047 : 猫の目16






「リュック、今夜はあの町の宿屋に泊まらないか?」

「そうだな
この前泊まったあの宿屋なら、おやじさんも遅くまで起きてるみたいだったし、きっとまだ大丈夫だろう。」

「そうしてもらえると助かるよ。」



隣町に着いたのはどっぷりと夜の更けた頃だった。







「すまないな、君だけだったらもっと早くに進めるのだろうが……私ももう年だな。」

宿の部屋に入るなり、私達はベッドに疲れた身体を横たえた。



「何言ってるんだ。
このところ、えらく無理してるから疲れるのも当然だ。
俺の方こそすまなかったな、勝手にあんたを巻き込んで……」

「いや、そんなことは良いんだ。
私も君と同じ気持ちだった……」

それは本心でもあり、ちょっと無理をした言葉でもあった。



「あんたならそう言ってくれると思ってたよ。

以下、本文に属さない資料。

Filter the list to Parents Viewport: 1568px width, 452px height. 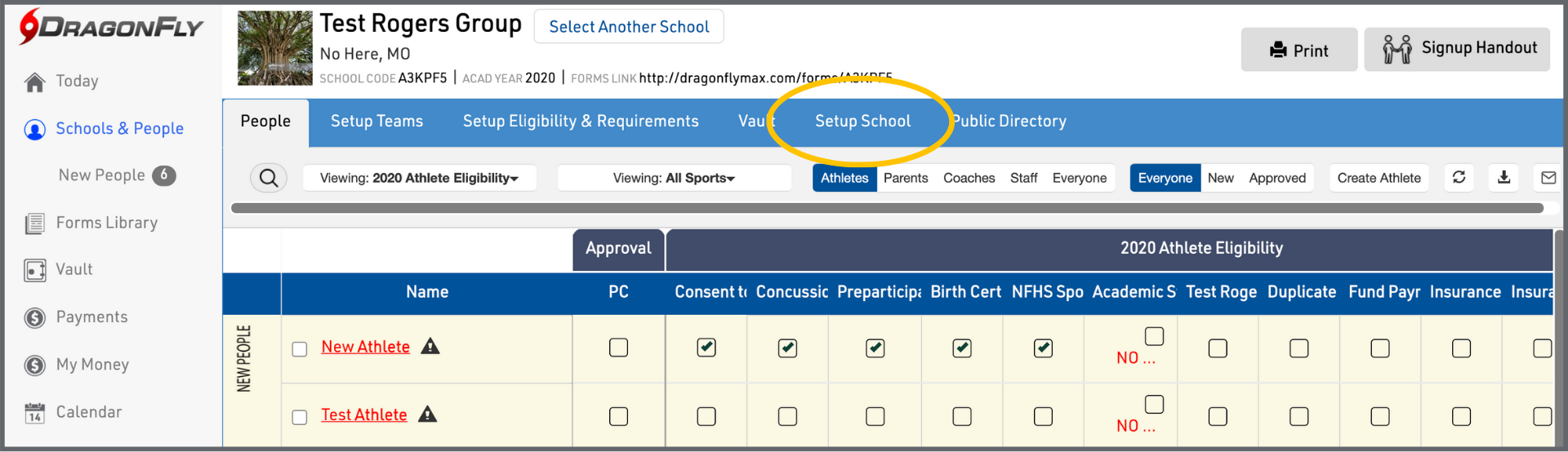906,178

」

リュックのどこかはにかんだような表情に、私もふと心が和む。



「それはそうと、あの二人……このまま和解出来ると思うか?」

「あぁ…大丈夫だと思う。
今回のことでお母さんの想いはリンゼイさんに、そしてリンゼイさんの想いはお母さんへと、しっかりと伝わったと思う。」

「じゃあ…リンゼイさんはおふくろさんとまた暮らすようになると思うか?」

「あぁ…多分そうなるんじゃないかな?」

「そうか……きっと、そうだよな。」

いつものことだが、リュックはどうしてこれほど他人の幸せに嬉しそうな顔をするのだろう。
クロワもそうだが、自分のことよりも他人のことばかりを考えている。



「あと……先生のことなんだが……」

「えっ?先生のこと……?」

考え事の最中に話し掛けられ、私はリュックの言葉を繰り返した。



「先生…蝶番や裏口の鍵、ちゃんと直せるのかなぁ?」

「そのくらいのことなら出来るって言ってたじゃないか。」

「違う。先生は『多分、出来ると思います。』って言ったんだ。
あの先生、大工仕事なんてきっとやったことないと思うぜ。
窓ガラスが入るまで、板でも打ち付けといてくれたら良いんだが……あぁ、畜生、もっとちゃんと言ってくれば良かった。」

リュックはそう言って、悔しそうに舌を打つ。



「そんなことくらい、きっと誰かが気付くさ。
それに、メイドさんもじきに帰って来るってことだったし、そしたら……」

「なぁ、マルタン!
やっぱり、リンゼイさんの用が終わったら、一旦、あそこに戻らないか?」

私達は、リンゼイさんの用が済んだら、あの町でクロワ達を待つということにしていた。
何度も往復するのは確かに堪えるし、後のことは私達がいなくとも解決出来ることだから。
しかし、リュックはあの屋敷のことが気にかかって仕方ないのだろう。
確かに、クロードにまともな大工仕事は出来そうには思えない。